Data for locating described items
==========
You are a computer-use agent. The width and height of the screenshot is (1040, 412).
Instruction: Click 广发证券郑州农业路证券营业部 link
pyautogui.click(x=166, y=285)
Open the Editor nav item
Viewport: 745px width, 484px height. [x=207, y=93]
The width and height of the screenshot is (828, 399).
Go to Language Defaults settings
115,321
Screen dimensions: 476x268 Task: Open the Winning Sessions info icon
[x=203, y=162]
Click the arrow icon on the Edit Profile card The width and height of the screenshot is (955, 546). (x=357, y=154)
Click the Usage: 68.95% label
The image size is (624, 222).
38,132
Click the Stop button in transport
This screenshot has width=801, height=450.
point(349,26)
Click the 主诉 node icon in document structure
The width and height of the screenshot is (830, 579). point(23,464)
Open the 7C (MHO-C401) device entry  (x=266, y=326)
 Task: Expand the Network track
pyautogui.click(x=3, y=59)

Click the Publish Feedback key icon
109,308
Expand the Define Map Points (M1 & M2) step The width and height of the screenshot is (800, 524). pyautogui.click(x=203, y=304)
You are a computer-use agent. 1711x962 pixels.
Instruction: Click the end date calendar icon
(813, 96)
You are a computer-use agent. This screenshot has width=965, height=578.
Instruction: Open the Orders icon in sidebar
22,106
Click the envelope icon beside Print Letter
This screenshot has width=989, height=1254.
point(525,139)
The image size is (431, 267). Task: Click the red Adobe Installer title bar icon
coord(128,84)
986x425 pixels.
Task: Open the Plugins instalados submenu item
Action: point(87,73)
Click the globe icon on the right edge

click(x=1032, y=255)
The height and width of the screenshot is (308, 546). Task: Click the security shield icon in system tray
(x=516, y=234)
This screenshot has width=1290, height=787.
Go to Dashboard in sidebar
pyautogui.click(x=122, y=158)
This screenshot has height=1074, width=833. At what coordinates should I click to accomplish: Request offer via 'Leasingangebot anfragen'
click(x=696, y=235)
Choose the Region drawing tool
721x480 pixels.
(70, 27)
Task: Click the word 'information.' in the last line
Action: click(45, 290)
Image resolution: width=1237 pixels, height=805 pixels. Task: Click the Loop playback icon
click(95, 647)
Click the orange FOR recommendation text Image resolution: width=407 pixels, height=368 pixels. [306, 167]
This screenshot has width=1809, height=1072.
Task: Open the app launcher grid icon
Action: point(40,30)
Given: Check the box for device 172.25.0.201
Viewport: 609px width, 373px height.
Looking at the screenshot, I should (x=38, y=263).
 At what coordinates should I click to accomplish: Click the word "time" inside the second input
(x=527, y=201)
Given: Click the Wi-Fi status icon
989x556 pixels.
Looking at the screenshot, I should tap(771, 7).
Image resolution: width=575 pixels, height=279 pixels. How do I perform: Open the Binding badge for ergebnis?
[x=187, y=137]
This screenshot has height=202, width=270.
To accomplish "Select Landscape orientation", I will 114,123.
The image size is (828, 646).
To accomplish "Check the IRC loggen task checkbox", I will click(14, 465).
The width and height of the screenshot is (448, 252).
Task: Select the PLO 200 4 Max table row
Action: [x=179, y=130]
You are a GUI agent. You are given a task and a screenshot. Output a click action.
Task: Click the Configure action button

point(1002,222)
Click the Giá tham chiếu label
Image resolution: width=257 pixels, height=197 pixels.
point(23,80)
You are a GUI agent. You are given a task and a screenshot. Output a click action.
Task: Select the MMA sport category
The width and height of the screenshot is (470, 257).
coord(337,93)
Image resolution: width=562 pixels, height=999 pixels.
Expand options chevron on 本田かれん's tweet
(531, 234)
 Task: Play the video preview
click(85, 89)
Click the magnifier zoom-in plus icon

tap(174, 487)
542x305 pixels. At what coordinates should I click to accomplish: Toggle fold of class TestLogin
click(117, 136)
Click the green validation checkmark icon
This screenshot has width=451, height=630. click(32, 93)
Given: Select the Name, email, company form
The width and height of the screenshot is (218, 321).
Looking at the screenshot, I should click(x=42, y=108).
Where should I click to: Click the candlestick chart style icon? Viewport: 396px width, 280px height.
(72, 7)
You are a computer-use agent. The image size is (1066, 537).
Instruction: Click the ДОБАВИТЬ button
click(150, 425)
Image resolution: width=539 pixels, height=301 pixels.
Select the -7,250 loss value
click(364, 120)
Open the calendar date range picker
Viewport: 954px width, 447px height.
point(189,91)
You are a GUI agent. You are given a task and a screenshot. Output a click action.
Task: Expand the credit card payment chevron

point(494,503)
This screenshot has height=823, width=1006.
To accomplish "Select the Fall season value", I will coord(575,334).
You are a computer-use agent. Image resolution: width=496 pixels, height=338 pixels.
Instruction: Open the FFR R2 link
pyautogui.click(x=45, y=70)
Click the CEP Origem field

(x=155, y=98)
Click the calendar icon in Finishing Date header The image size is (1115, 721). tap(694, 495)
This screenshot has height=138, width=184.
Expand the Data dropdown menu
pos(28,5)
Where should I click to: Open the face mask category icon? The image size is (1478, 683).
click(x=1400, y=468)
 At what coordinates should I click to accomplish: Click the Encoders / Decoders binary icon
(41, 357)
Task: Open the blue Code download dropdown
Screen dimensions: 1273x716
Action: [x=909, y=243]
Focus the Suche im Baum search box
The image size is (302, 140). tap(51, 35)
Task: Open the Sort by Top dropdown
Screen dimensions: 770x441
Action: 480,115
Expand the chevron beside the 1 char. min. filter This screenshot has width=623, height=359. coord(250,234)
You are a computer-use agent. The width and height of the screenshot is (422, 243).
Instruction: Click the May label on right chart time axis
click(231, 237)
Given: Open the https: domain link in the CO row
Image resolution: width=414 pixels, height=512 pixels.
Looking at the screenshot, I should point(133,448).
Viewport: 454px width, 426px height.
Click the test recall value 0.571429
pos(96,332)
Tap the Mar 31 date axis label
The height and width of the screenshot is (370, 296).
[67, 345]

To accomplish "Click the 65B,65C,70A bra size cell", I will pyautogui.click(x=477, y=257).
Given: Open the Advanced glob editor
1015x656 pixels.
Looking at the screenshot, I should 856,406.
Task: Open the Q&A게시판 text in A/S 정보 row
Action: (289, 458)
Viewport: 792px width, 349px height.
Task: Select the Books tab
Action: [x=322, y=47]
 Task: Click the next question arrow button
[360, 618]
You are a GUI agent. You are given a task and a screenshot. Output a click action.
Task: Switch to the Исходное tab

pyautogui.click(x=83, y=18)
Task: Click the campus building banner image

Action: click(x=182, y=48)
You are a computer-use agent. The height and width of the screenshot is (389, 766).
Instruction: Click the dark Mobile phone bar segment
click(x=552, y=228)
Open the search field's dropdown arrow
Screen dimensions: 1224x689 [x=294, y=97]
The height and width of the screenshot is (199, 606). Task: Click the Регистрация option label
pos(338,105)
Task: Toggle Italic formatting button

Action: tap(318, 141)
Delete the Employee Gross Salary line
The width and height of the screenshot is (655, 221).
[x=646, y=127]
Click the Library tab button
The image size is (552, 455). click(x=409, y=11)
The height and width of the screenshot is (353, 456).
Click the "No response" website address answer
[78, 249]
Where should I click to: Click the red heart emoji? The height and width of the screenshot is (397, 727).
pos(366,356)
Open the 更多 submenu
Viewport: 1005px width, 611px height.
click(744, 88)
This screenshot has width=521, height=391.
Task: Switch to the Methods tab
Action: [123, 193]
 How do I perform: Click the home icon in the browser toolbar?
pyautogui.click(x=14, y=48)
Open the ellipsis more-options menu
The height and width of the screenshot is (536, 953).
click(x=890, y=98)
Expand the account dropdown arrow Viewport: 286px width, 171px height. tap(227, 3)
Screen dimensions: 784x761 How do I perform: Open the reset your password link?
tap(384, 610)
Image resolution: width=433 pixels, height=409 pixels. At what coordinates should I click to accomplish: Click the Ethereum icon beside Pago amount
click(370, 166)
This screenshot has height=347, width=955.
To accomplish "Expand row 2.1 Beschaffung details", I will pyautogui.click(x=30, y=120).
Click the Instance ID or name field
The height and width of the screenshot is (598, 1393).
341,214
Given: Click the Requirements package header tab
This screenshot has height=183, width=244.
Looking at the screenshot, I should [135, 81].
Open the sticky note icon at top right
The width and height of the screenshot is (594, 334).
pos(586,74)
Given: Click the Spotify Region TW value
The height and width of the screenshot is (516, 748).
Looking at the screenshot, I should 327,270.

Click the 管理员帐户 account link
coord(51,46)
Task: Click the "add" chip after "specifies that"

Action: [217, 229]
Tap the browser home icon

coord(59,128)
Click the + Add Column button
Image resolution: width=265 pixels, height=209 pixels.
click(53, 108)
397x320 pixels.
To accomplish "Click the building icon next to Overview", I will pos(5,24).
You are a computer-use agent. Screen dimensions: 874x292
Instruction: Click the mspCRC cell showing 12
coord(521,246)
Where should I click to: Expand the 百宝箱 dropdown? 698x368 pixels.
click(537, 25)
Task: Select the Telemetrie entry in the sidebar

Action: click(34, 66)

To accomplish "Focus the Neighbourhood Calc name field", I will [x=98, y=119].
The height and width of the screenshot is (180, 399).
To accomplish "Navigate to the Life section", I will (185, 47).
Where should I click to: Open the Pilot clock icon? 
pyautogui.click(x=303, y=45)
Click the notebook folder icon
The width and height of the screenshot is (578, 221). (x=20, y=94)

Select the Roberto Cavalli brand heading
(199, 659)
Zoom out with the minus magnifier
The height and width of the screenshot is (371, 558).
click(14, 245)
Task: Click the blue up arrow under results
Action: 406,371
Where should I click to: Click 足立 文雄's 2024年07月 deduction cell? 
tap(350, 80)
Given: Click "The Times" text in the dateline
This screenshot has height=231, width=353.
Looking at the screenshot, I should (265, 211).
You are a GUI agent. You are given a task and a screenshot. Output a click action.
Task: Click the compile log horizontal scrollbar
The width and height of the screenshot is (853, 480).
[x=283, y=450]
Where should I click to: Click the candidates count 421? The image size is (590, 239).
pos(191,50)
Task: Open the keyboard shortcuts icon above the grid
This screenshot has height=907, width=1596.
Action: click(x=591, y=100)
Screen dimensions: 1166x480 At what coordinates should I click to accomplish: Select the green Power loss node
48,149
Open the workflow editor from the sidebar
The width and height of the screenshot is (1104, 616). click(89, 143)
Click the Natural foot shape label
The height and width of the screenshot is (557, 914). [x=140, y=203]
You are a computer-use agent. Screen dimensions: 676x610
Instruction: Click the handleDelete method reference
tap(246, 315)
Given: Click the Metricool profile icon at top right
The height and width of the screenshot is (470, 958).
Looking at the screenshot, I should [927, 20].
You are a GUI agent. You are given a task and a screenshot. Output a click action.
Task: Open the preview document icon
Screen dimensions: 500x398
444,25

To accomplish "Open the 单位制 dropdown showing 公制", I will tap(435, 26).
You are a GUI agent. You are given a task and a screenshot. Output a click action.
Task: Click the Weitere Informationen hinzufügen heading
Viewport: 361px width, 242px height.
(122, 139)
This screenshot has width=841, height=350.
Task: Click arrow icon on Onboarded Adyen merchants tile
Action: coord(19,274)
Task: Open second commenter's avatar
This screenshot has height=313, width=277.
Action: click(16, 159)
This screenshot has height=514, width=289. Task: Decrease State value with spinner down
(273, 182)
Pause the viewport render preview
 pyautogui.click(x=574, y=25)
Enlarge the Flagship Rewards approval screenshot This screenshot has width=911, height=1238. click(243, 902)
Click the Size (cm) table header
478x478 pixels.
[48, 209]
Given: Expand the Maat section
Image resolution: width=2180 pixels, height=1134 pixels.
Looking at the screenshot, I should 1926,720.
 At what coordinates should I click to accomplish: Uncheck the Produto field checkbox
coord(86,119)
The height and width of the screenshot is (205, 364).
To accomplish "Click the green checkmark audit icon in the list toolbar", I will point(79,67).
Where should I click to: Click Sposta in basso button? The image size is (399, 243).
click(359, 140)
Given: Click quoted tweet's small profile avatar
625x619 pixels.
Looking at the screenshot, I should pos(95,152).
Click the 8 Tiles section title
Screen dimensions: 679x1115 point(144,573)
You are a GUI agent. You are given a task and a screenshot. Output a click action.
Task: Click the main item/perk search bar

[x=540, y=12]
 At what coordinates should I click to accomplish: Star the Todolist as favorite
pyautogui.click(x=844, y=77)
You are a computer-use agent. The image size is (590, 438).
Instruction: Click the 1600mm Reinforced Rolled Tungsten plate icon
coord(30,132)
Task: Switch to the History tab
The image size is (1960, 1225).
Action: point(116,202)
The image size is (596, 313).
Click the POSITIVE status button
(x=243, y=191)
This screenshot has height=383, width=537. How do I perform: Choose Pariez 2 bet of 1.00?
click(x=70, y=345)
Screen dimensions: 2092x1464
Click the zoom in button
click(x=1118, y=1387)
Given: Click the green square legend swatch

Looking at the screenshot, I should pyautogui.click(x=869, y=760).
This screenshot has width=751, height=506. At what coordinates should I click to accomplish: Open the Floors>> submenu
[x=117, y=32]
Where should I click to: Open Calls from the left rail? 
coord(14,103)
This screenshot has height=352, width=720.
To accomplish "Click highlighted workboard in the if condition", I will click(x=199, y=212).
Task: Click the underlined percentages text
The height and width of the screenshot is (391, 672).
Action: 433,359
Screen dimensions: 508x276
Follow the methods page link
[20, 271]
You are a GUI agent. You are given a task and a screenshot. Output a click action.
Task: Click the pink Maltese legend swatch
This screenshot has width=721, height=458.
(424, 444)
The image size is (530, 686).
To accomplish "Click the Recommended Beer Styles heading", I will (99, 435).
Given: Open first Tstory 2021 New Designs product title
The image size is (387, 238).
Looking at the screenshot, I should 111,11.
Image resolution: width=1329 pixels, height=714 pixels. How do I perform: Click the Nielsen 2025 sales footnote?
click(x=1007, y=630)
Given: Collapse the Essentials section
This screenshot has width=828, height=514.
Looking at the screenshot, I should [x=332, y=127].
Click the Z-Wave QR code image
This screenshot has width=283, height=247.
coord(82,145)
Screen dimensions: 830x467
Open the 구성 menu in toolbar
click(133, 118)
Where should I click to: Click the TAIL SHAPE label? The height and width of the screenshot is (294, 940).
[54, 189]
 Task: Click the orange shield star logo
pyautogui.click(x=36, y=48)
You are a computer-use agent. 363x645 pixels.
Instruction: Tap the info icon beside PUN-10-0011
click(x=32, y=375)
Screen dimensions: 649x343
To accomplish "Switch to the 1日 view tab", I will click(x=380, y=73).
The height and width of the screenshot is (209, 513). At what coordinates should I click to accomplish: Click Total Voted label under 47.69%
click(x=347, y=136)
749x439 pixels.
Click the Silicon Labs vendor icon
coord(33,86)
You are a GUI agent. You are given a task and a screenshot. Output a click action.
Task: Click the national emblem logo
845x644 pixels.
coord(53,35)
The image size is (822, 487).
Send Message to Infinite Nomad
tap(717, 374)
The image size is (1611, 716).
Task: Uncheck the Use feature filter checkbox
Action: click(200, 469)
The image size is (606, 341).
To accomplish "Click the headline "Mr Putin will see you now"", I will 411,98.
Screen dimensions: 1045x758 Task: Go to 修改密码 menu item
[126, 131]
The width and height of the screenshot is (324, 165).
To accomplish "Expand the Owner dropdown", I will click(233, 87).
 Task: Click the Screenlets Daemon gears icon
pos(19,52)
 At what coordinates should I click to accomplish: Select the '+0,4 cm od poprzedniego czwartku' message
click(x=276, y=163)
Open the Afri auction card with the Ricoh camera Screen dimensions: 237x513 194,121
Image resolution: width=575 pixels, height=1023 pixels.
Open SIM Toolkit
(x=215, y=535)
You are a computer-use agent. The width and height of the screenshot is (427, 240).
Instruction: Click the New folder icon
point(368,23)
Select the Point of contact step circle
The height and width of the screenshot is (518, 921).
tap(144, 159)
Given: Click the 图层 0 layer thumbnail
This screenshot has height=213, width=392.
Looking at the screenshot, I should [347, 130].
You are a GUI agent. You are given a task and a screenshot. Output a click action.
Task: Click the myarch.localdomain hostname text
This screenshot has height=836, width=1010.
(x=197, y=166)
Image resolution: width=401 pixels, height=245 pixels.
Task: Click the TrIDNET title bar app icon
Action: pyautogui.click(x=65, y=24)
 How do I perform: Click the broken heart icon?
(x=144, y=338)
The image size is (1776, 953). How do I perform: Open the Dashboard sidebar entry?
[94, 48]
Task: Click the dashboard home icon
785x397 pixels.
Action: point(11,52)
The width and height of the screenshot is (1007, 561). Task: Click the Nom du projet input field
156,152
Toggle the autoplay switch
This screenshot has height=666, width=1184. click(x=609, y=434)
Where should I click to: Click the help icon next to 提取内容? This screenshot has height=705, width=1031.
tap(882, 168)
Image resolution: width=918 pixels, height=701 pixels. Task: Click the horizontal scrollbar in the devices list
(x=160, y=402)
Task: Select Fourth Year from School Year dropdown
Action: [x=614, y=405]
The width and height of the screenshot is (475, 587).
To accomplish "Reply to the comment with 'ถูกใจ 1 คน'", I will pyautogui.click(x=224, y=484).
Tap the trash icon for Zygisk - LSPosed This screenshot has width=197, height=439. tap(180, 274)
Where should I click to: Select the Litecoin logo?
==========
▶ **Work instructions**: In the stretch of data from the line containing "Task: Open second commenter's avatar" through the line containing "I will point(79,67).", swap "Maat section" for "Maat panel" and give those lines again with nothing else altered.

▶ **Written answer**:
Task: Open second commenter's avatar
This screenshot has height=313, width=277.
Action: click(16, 159)
This screenshot has height=514, width=289. Task: Decrease State value with spinner down
(273, 182)
Pause the viewport render preview
 pyautogui.click(x=574, y=25)
Enlarge the Flagship Rewards approval screenshot This screenshot has width=911, height=1238. click(243, 902)
Click the Size (cm) table header
478x478 pixels.
[48, 209]
Given: Expand the Maat panel
Image resolution: width=2180 pixels, height=1134 pixels.
Looking at the screenshot, I should 1926,720.
 At what coordinates should I click to accomplish: Uncheck the Produto field checkbox
coord(86,119)
The height and width of the screenshot is (205, 364).
To accomplish "Click the green checkmark audit icon in the list toolbar", I will point(79,67).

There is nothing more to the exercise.